Durango School District 9-R's recently announced changes to Kids Kamp, the district's after-school program, are only the most visible sign of an increasingly tight budget.
Southwest Colorado's largest school district again is operating under a deficit budget this year. District 9-R expects to spend $306,000 more this year than it takes in, out of a $39 million budget.
For years, 9-R has slowly spent down its fund balance, a reserve it must keep by state law and district policy.
By the end of 2008-09, 9-R's fund balance is expected to slip to less than $4.2 million. At 10.65 percent of the total budget, that is barely more than the district's board-required minimum of 10 percent. State law requires a minimum 3 percent fund balance.
In 2006-07, the district had a 13.4 percent fund balance.
Despite the deficit and reduced fund balance, the 9-R Board of Education unanimously approved the budget at its meeting Dec. 11 after some fretting.
"I'm hesitant to want to pass another deficit budget," board member Jeff Schell said at the time. "This is the last one we can do."
Board Vice President Melissa Youssef said the budget "places us in more of a predicament next year, possibly, at this time."
She suggested the district look at cuts. But Superintendent Keith Owen said it was too late in the school year to begin slashing budgets.
"It would cause some havoc," said Owen, who is halfway through his first year as 9-R superintendent.
Nevertheless, Kids Kamp recently announced some changes to reduce expenses. The district said it would be "controlling the number of staff members employed at each site." Kids Kamp supervises children after school at the district's seven elementary schools.
The program also is tightening enrollment caps and may refuse drop-ins at times, 9-R said.
Kids Kamp ran a $138,483 deficit in 2007-08, leading to preregistration and other changes this fall to reduce unrecouped expenses. The district said the changes had improved the program's financial condition, giving it a deficit that is only a quarter of what it was at this time last year.

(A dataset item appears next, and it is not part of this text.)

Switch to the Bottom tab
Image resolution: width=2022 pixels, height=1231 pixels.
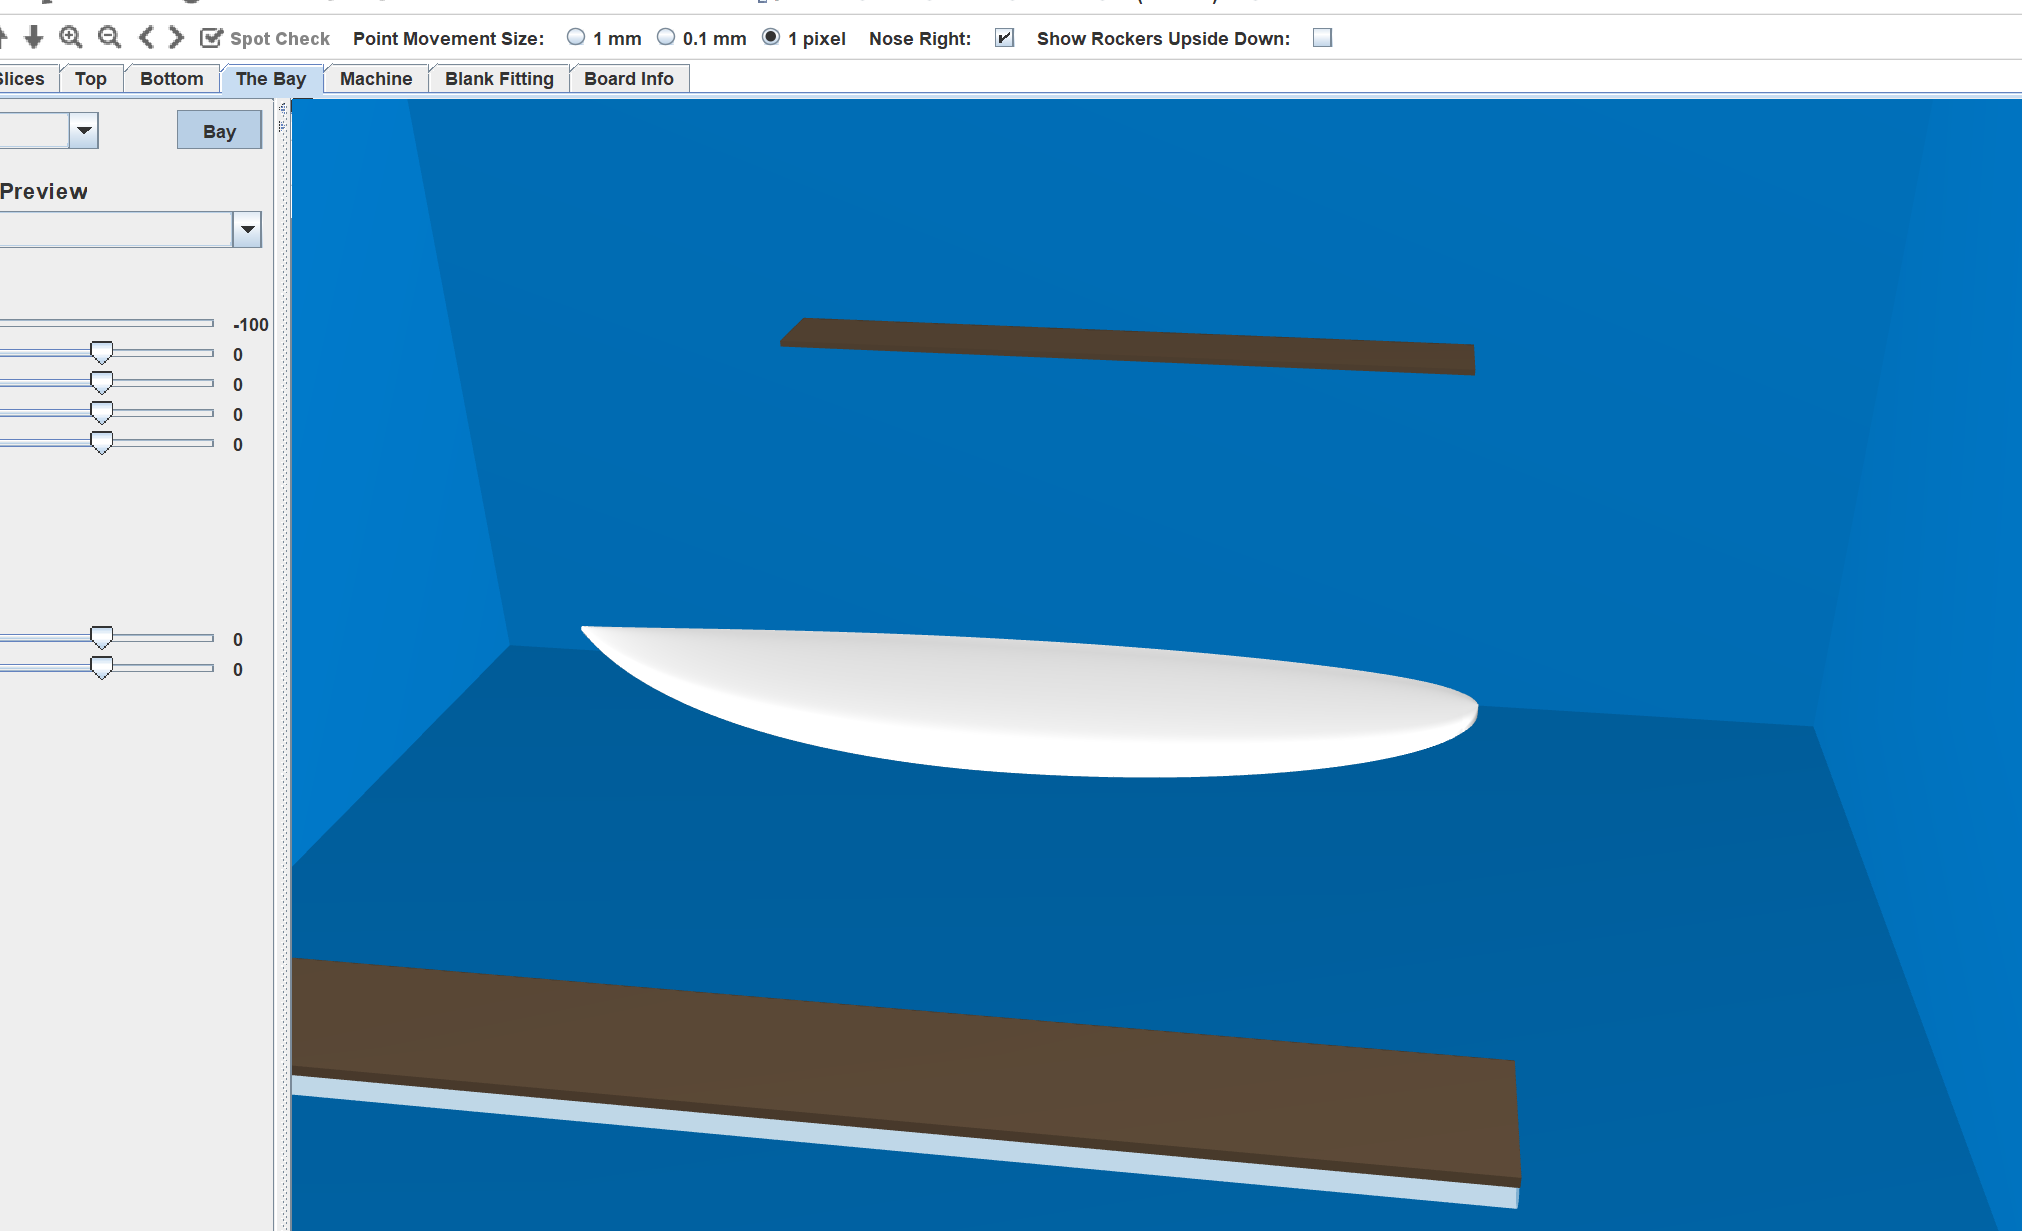171,78
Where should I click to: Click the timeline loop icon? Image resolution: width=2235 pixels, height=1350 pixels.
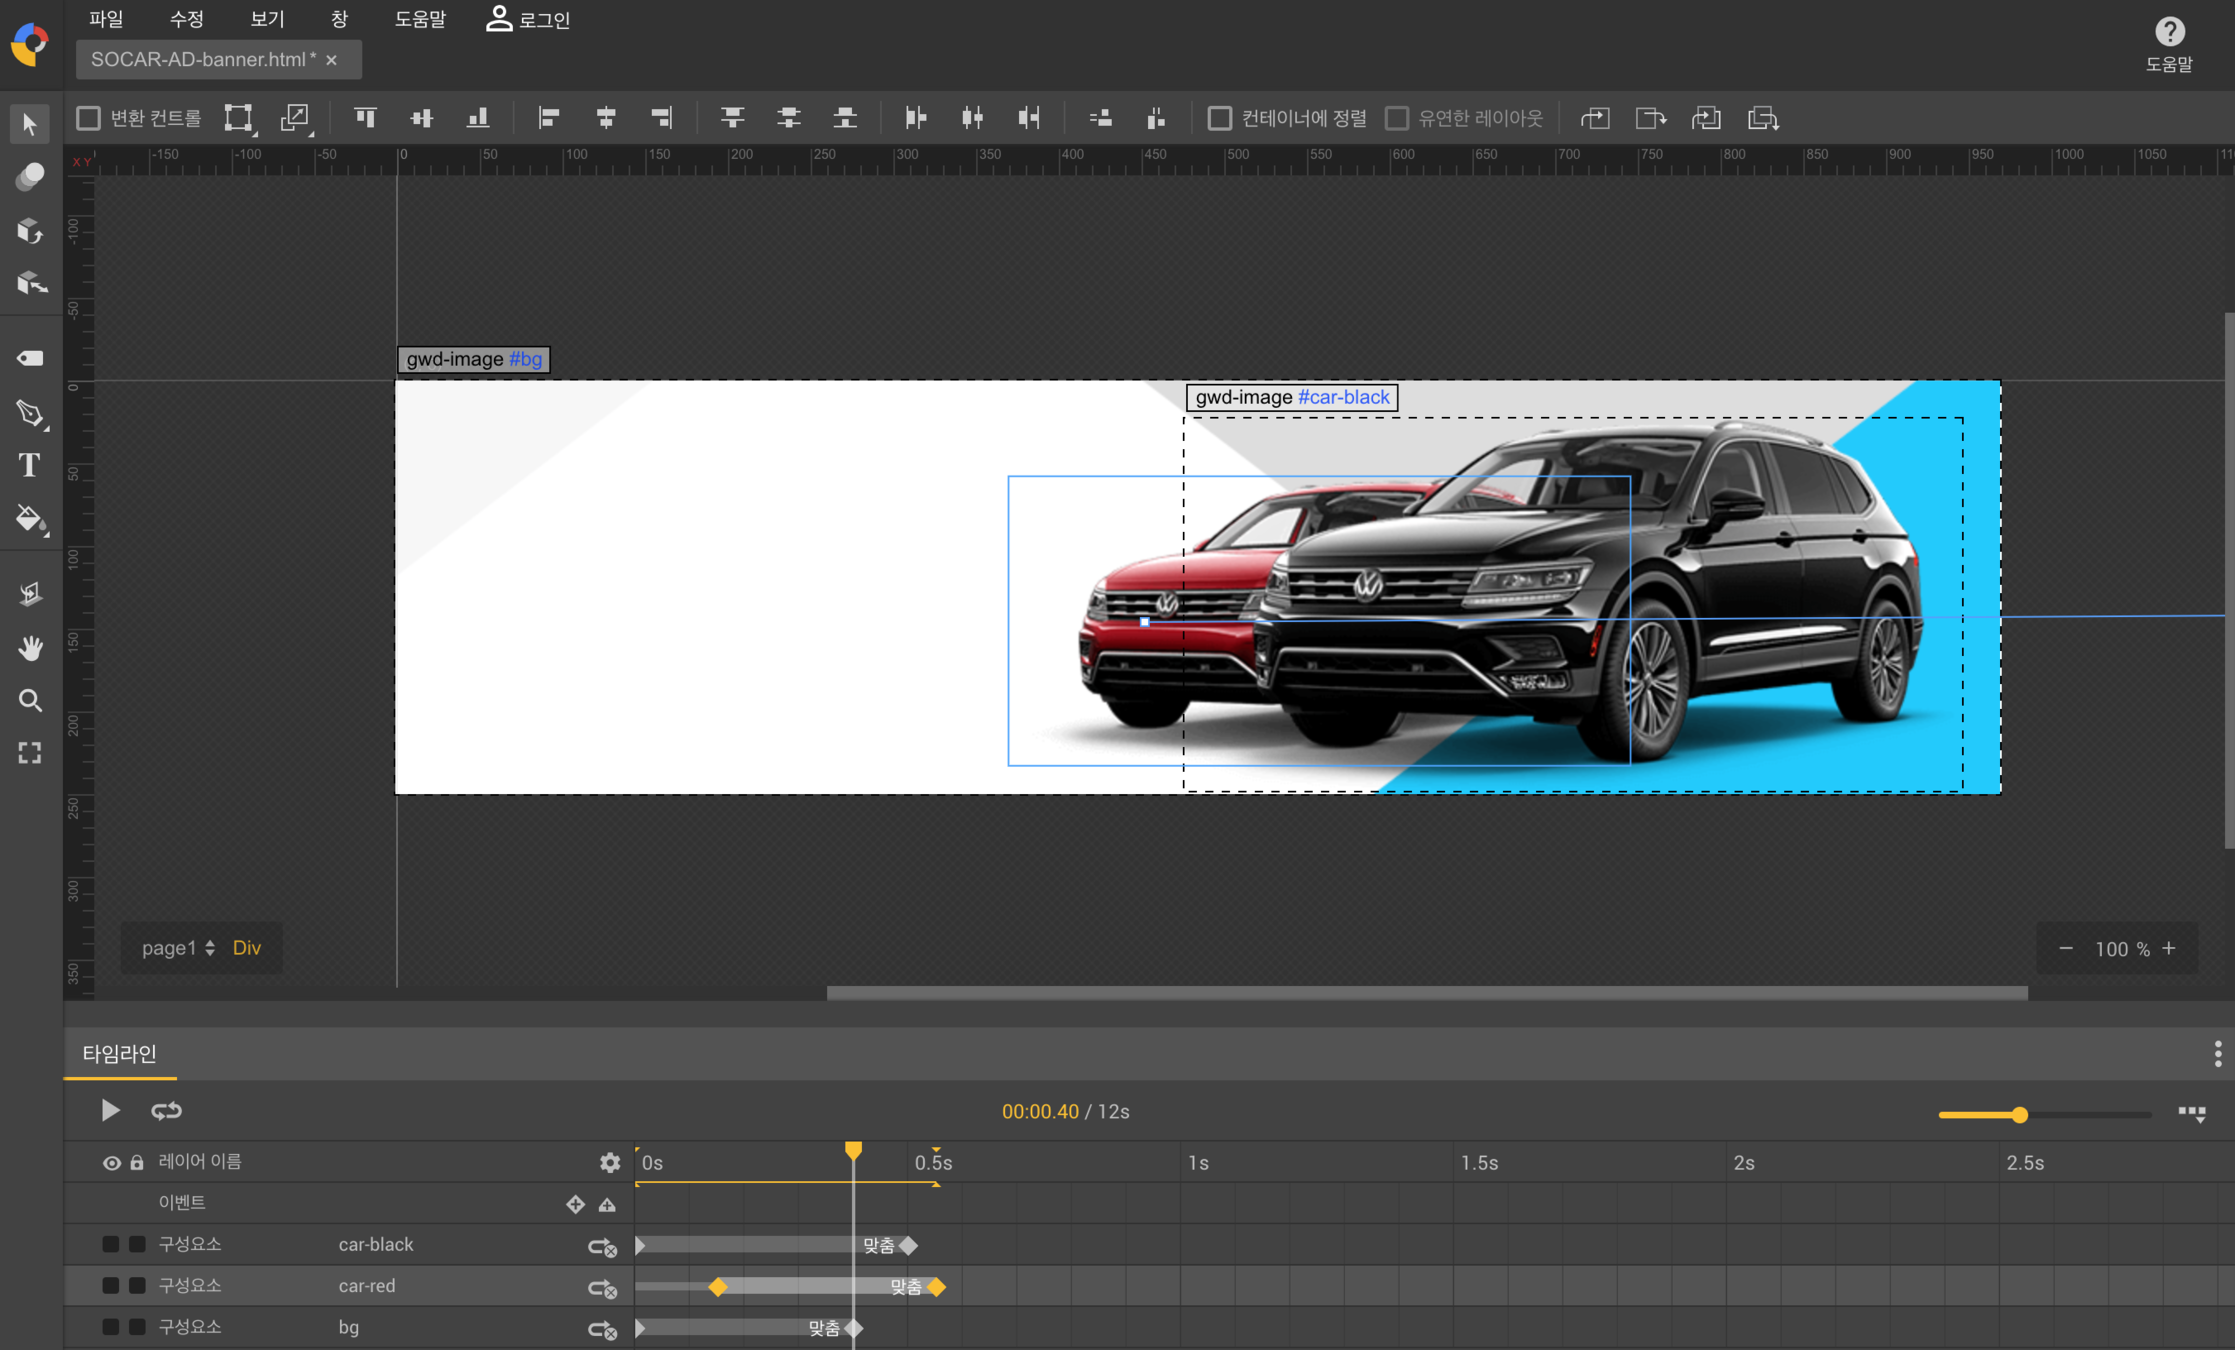click(x=166, y=1111)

The district's new chief financial officer, Laine Gibson, said 9-R may do its budget differently for 2009-10. For example, staff salaries are now paid on a school-by-school basis. Next year, 9-R may pay out its salaries on a district-wide basis.
"Those are some of the changes that I'm looking to do," Gibson said.
He added in an interview last week that some of the current budget deficit is a result of "carryover" expenditures, spending that was planned for last school year's budget but was not actually spent until this year.